Actual Workflow (End of 2025 Version)

# Daily development
Cursor          → writing code, completion, simple refactoring
Claude Code     → codebase analysis, complex refactoring
GitHub Copilot  → code completion (occasional VS Code use)

# Review
AI Review Bot   → PR auto-comments, humans only check P1/P2
Claude Code     → pre-deploy deep review

# Toolchain
Claude Code + MCP Server (GitHub, Database, Filesystem)
Cursor + MCP    → lightweight tasks

My Recalibrated Understanding of AI Coding

AI Is a Junior Engineer, Not a Senior Engineer

This analogy held through 2025. AI can do 80% of a junior engineer’s work, but senior engineer’s judgment, architectural ability, business understanding—AI still can’t match.

AI Coding’s Biggest Risk Is “Correctness”
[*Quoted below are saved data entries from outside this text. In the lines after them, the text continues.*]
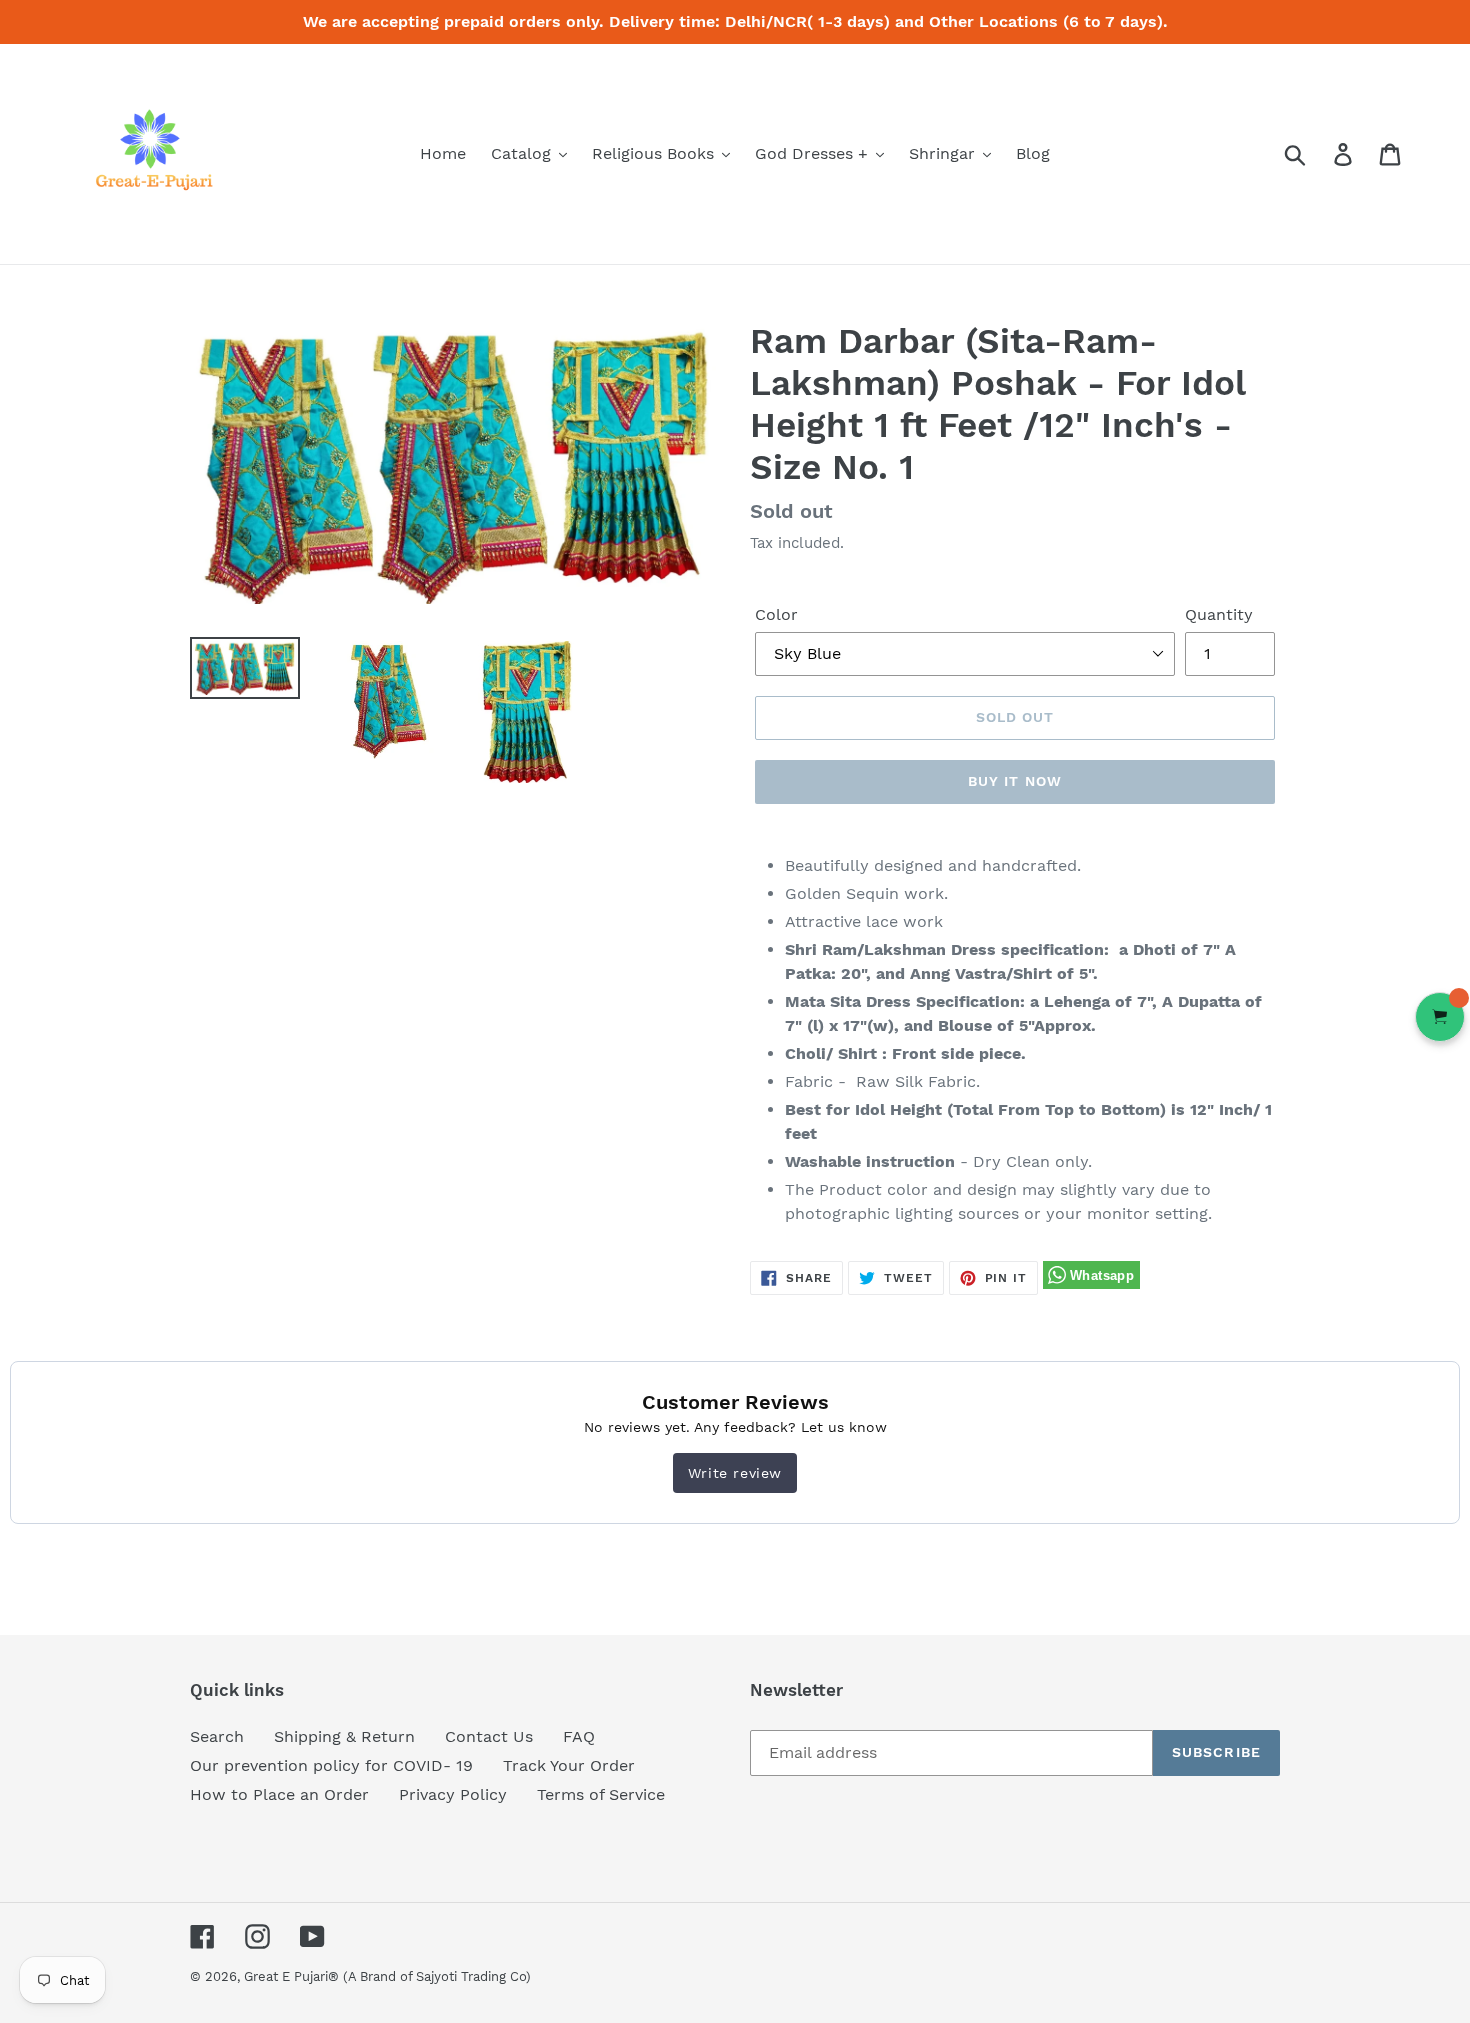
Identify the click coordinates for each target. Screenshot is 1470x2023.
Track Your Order (569, 1765)
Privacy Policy (453, 1794)
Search (217, 1736)
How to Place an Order (279, 1794)
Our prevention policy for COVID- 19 (331, 1765)
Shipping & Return (344, 1736)
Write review (735, 1473)
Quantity (1219, 614)
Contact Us (489, 1736)
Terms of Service (601, 1794)
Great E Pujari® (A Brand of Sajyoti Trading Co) (387, 1976)
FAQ (579, 1736)
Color (776, 614)
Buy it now (1015, 781)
In 2024 people worried AI coding was slow and poor quality. In 2025 the biggest risk became: AI-generated code looks right, but produces wrong results.

Edge cases, business rules, concurrency issues—AI frequently makes mistakes here, and they’re hard to detect.

AI Coding’s Bottleneck Is “Intent Transfer”

Give AI a vague task description, AI gives a vague implementation.

Biggest engineering investment in 2025: “how to accurately transfer business intent to AI.” Prompt engineering became a team skill.

2026 Predictions

Will Happen

  1. MCP ecosystem explodes: vertical-domain MCP Servers emerge (legal, medical, finance)
  2. AI coding evaluation standardizes: benchmarks like those in Software Engineering emerge
  3. Specialized Agents rise: not one big model doing everything, but multiple specialized Agents collaborating

Won’t Happen

  1. AI won’t replace SEs: but will replace SEs who can’t use AI
  2. Full-flow automatic programming won’t mature: complex systems still need humans for architectural decisions
  3. AI coding won’t eliminate bugs: testing and QA importance actually increases

Conclusion

2025 AI coding’s change wasn’t a technical breakthrough—it was engineering practice accumulation.

Tool landscape settled, workflows matured, evaluation standards established. AI coding went from “usable” to “usable and needing engineering rigor.”

In 2026, the productivity gap between engineers who can code with AI and those who can’t will widen further. But “full-stack AI engineer” relying purely on AI—still not possible.

Engineering capability is core. AI is the tool.